Die Publikation von Nikkola et al. (2020) wurde von anderen Autoren öffentlich in einem wissenschaftlichen Journal kommentiert:

  • Shin YS, Lee KS, Kam SC. Commentary on "Repetitive Transcranial Magnetic Stimulation for Chronic Prostatitis/Chronic Pelvic Pain Syndrome: A Prospective Pilot Study". Int Neurourol J. 2020 Sep;24(3):296. doi: 10.5213/inj.2040268.134. Epub 2020 Sep 30. PMID: 33017902; PMCID: PMC7538295.

Shin et al. schreiben (Übersetzung d. Gutachter):

"In ihrer Studie stieg die numerische Ratingskala (NRS) 12 Wochen nach der rTMS wieder bis in die Nähe des Ausgangsniveaus an, was dem typischen Ansprechprofil der rTMS entspricht. Dies wirft die Frage auf, ob wir rTMS für CP/CPPS benötigen werden, wenn nach 12 Wochen keine signifikante Verbesserung der NRS eintritt. Es wäre für die Leser sehr hilfreich, wenn die Autoren eine klare Erklärung zu dieser Frage geben könnten.
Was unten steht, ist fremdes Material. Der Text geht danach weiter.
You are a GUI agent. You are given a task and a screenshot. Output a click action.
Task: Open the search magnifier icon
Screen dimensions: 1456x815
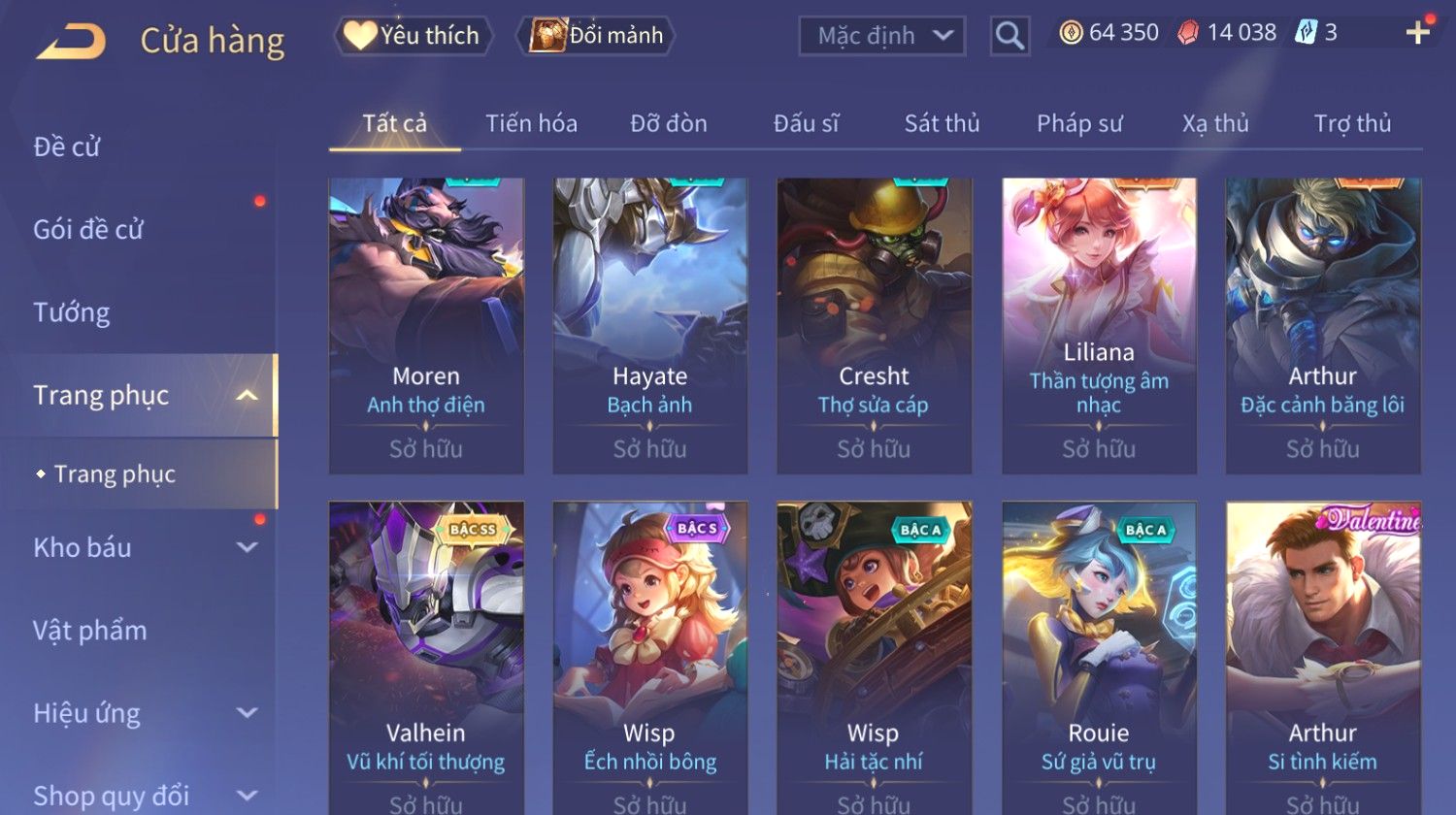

Trotz dieser Einschränkung erhöht die Studie von Nikkola et al. das Bewusstsein der Leser für die Frage neuer Behandlungsmodalitäten für CP/CPPS."

Auf diesen öffentlichen Kommentar antworteten die Autoren ebenfalls mit einem öffentlichen Kommentar:

  • Nikkola J, Holm A, Seppänen M, Joutsi T, Rauhala E, Kaipia A. Reply to Commentary on "Repetitive Transcranial Magnetic Stimulation for Chronic Prostatitis/Chronic Pelvic Pain Syndrome: A Prospective Pilot Study". Int Neurourol J. 2020 Sep;24(3):297. doi: 10.5213/inj.2040280.140. Epub 2020 Sep 30. PMID: 33017903; PMCID: PMC7538285.

Folgendes kann dem Schlusswort von Nikkola et al. entnommen werden (Übersetzung d. Gutachter):

"Wie im Artikel und im Kommentar von Shin et al. besprochen, entsprechen unsere Ergebnisse dem typischen Reaktionsprofil der rTMS. […] Die aktuellen Empfehlungen für die rTMS besagen, dass es noch keinen eindeutigen Algorithmus für die Erhaltungstherapie gibt. Die vorliegende Studie ermutigt die zukünftige Forschung zur rTMS bei CP/CPPS und zeigt, dass selbst bei kurzer Behandlung und ohne Erhaltungstherapie ein zumindest moderates Ansprechen auf die Behandlung erreicht werden kann. Wir regen an, in künftigen randomisierten kontrollierten Studien auch die Rolle von Erhaltungssitzungen zu untersuchen."